Segment Open

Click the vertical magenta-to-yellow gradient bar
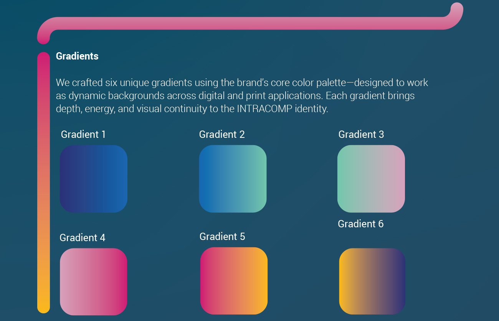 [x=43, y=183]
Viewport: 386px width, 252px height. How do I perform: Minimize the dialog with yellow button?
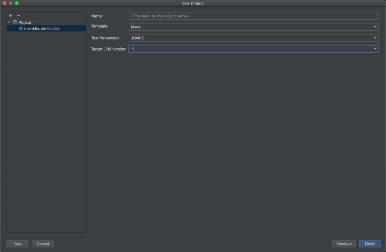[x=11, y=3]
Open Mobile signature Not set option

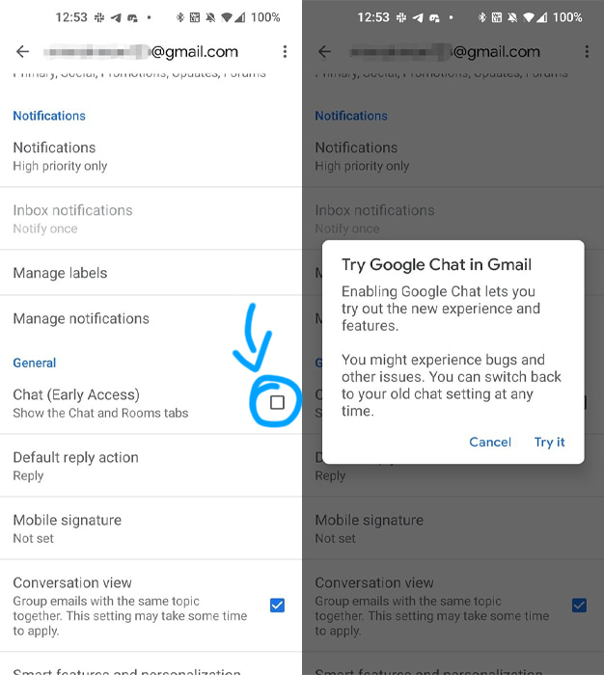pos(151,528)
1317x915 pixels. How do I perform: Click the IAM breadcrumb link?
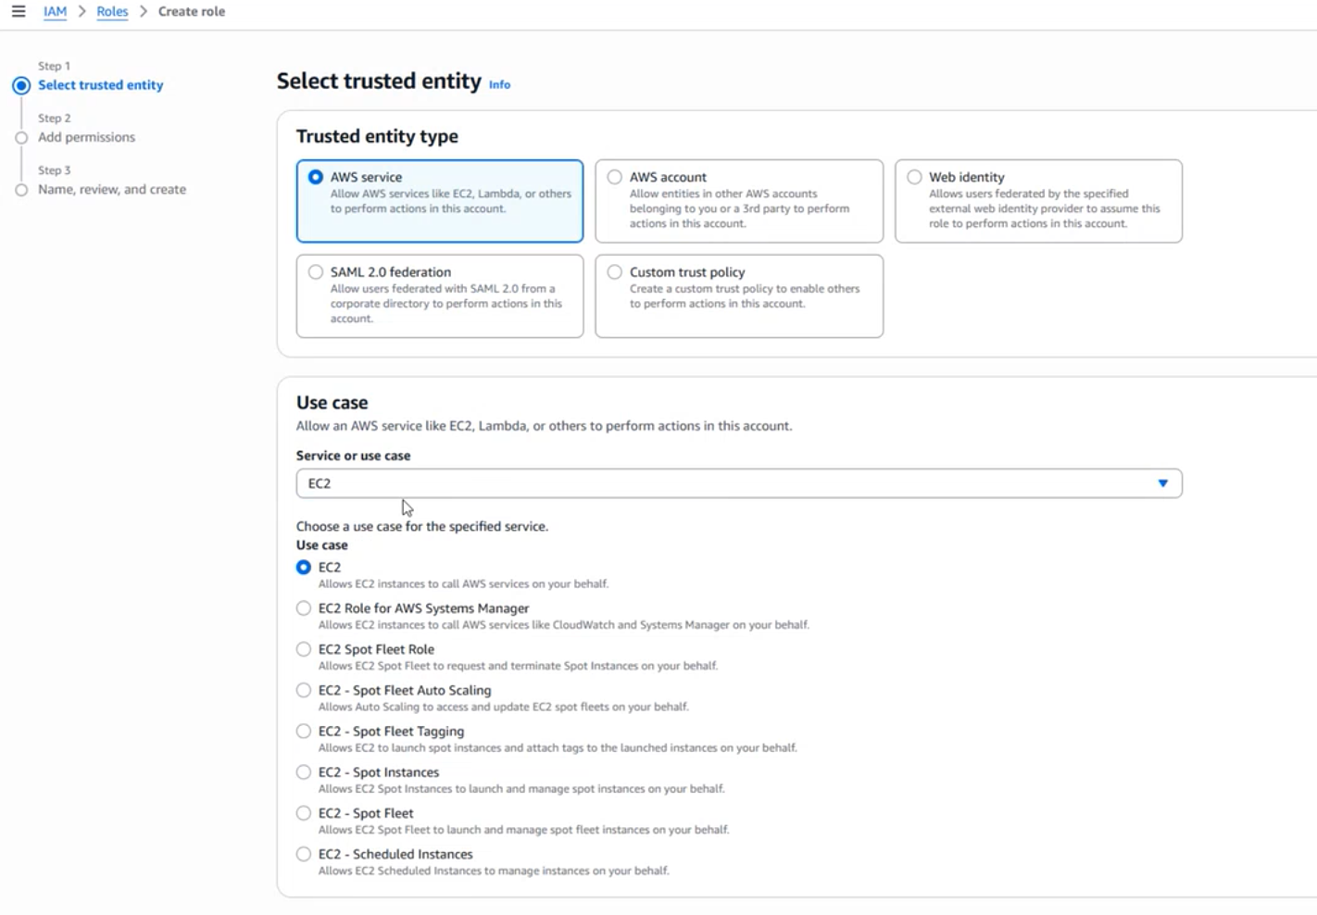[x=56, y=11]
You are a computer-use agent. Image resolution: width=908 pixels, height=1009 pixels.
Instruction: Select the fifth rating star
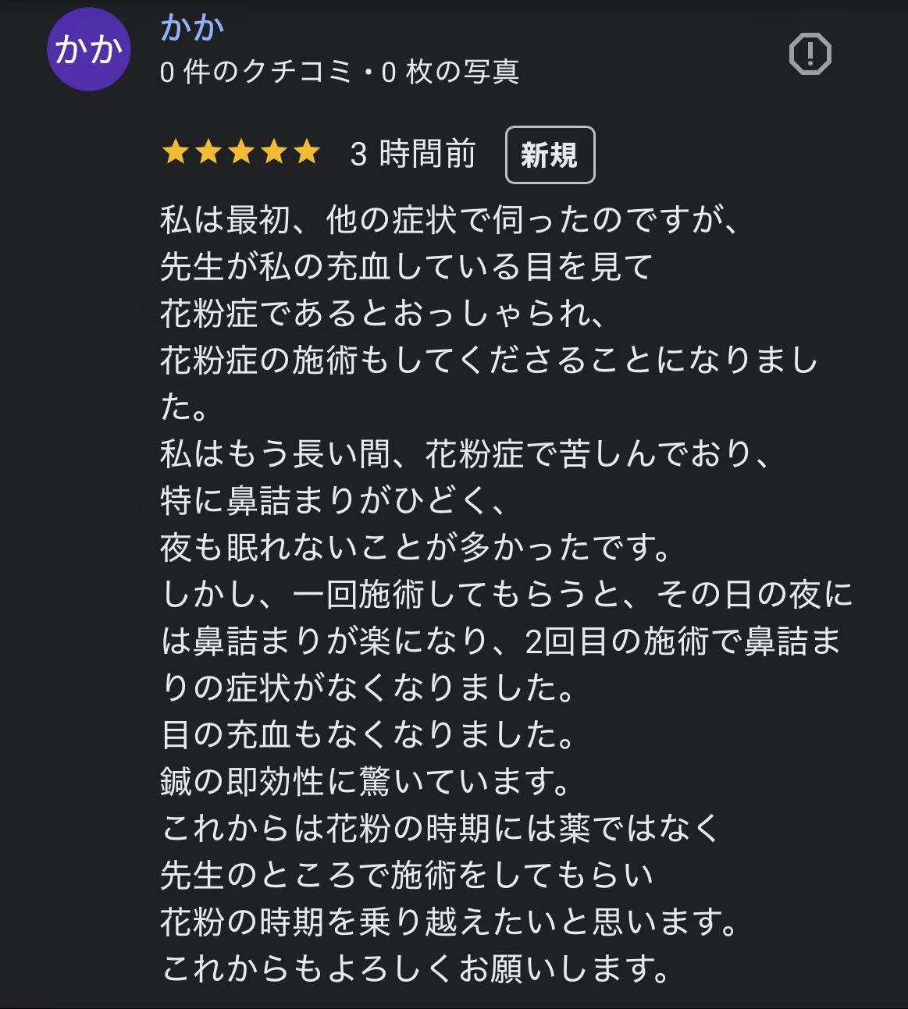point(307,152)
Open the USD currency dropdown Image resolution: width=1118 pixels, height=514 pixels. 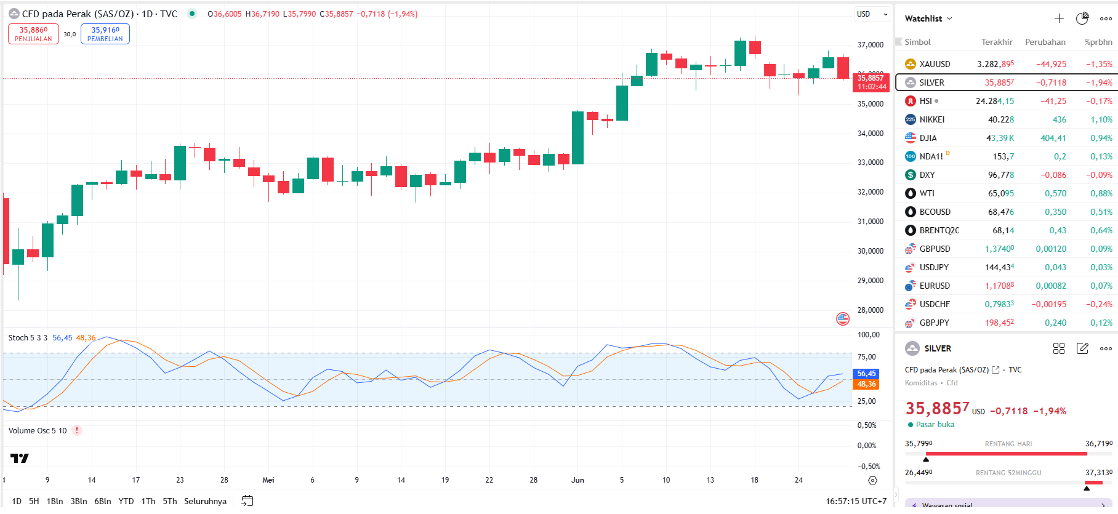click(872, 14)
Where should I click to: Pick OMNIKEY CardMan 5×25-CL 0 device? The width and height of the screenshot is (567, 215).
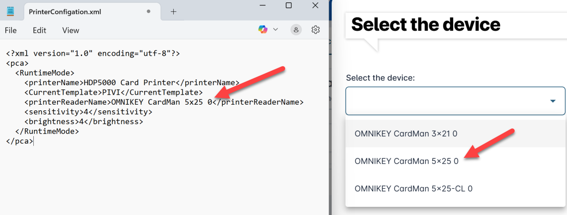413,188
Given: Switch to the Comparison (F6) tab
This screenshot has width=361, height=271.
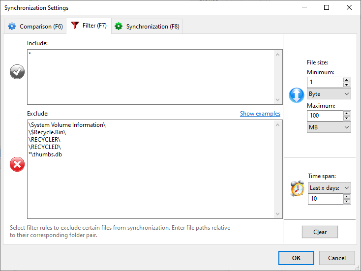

Segment Closed

=== PROBLEM DETAILS ===
Extract the run of lines beginning with the line that holds "Given: Switch to the Comparison (F6) tab" and ending at the last line of the data, inclusive. Exclude any pictures from the copy.

=== FINAL ANSWER ===
Given: Switch to the Comparison (F6) tab
This screenshot has width=361, height=271.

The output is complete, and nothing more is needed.